Calne Without is a civil parish in Wiltshire, England. It is a rural parish surrounding the town of Calne, extending west to the Avon and south to the Roman road from London to Bath. Settlements in the parish are the village of Derry Hill; the small villages of Calstone Wellington, Sandy Lane, Stockley and Studley; the dispersed settlement of Stock; the hamlets of Blackland, Broad's Green, Buck Hill, Mile Elm, Pewsham and Theobald's Green; and part of the hamlet of Ratford. The parish also encompasses the former tithing of Calstone, and the country house estates of Bowood and Whetham.

The parish was created in 1890 when the large Calne parish was divided. The municipal area became Calne Within parish and the remainder formed Calne Without, together with the land of the abolished Blackland and Calstone Wellington parishes and the liberty of Bowood, and a small area of Bremhill parish. In 1934, Calne Without was reduced in size by transferring to Calne Within an area with a population of around 900, and transferring a smaller area to Cherhill. Finally, when Pewsham parish (to the west) was abolished in 1984 its rural area was transferred to Calne Without.

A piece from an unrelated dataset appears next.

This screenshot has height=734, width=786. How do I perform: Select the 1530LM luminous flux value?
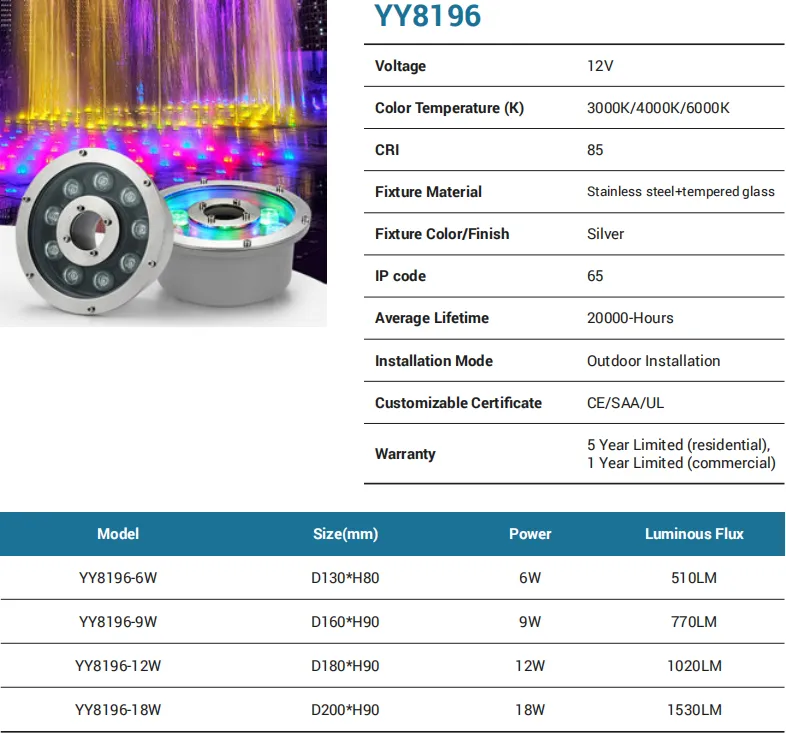[694, 710]
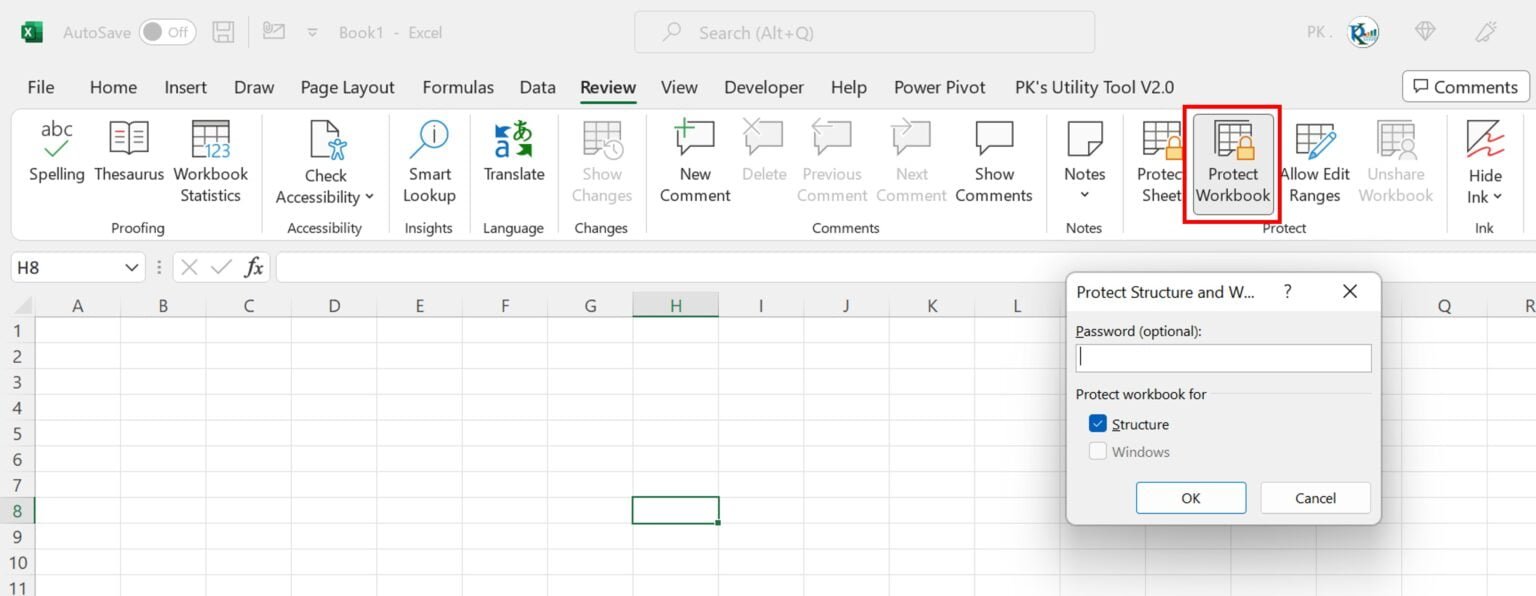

The River Marden flows through the parish from its source near Calstone Wellington.

Proposed abolition 
A Community Governance Review begun in 2021 may result in abolition of the parish. Its western area would form a new parish of Derry Hill & Studley (to include Pewsham and Sandy Lane), while other parts would be transferred to Bremhill, Heddington and Cherhill parishes. , the recommendations have draft status.